Why does $n$-time differentiation of product have the same structure as raising sum to $n$th power?

Question

A formula for differentiating a product is well known:

$$(ab)'=a'b+ab'.$$

At first sight it doesn't resemble anything interesting. But what if we differentiate twice? We'll get

$$(ab)''=a''b+2a'b'+ab''.$$

Now this does resemble something:

$$(a+b)^2=a^2b^0+2a^1b^1+a^0b^2.$$

Of course, going to the next level now gives us the expected result:

$$(ab)'''=a'''b+3a''b'+3a'b''+ab''',$$

in full accordance to known binomial expansion:

$$(a+b)^3=a^3b^0+3a^2b^1+3a^1b^2+a^0b^3.$$

I know that binomial expansion stems from distributive law of multiplication over addition. It's easy because integer powers can be interpreted as iterated multiplication. But I can't seem to see any simiar distributive law of differentiation over product.
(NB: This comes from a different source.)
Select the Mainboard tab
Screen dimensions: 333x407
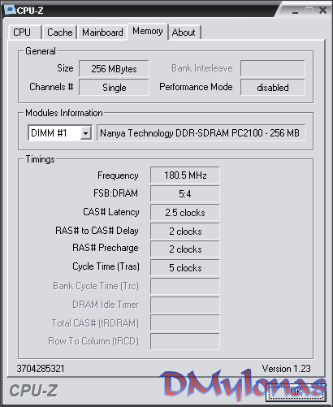(102, 32)
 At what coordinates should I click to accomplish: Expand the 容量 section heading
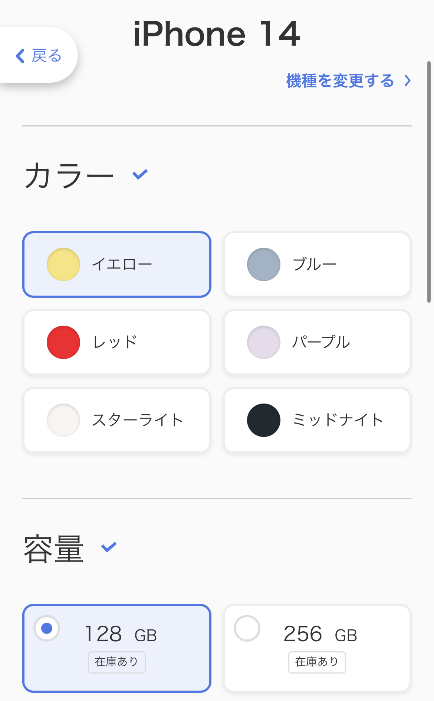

Observing this, I wonder: how to explain this striking similarity between seemingly unrelated things? Can this be explained by some generalized form of distributive law?

Computing the $n$th derivative is applying the the $n$th power of the differential operator — Hagen von Eitzen, Oct 29 '14 at 19:15
@HagenvonEitzen yeah, I tried to think in this direction, but I still couldn't see how it really is related: we don't have a binomial in differential operator... or do you mean the finite difference it originates from?.. Still, it's a difference, not a sum... — Ruslan, Oct 29 '14 at 19:17
Perhaps the Taylor series might be more illuminating? (Just throwing around ideas.) — Akiva Weinberger, Oct 29 '14 at 19:21
Highly related (duplicate?) http://math.stackexchange.com/questions/135510/how-is-leibnizs-rule-for-the-derivative-of-a-product-related-to-the-binomial-fo — PhoemueX, Oct 29 '14 at 21:54

score 9 · Accepted Answer · answered Oct 31 '14 at 23:39

This can be easily shown using the bialgebras.

First, introduce a something called tensor product, denoted $\otimes$, which has property \begin{equation} (a\otimes b)(c\otimes d)=ac\otimes bd. \end{equation}

Then, introduce something called multiplication map, denoted by $m$, such that, for example: \begin{equation} m(a\otimes b + c\otimes d+...) = ab+cd+... \end{equation} i.e. $m$ turns each tensor product into normal product.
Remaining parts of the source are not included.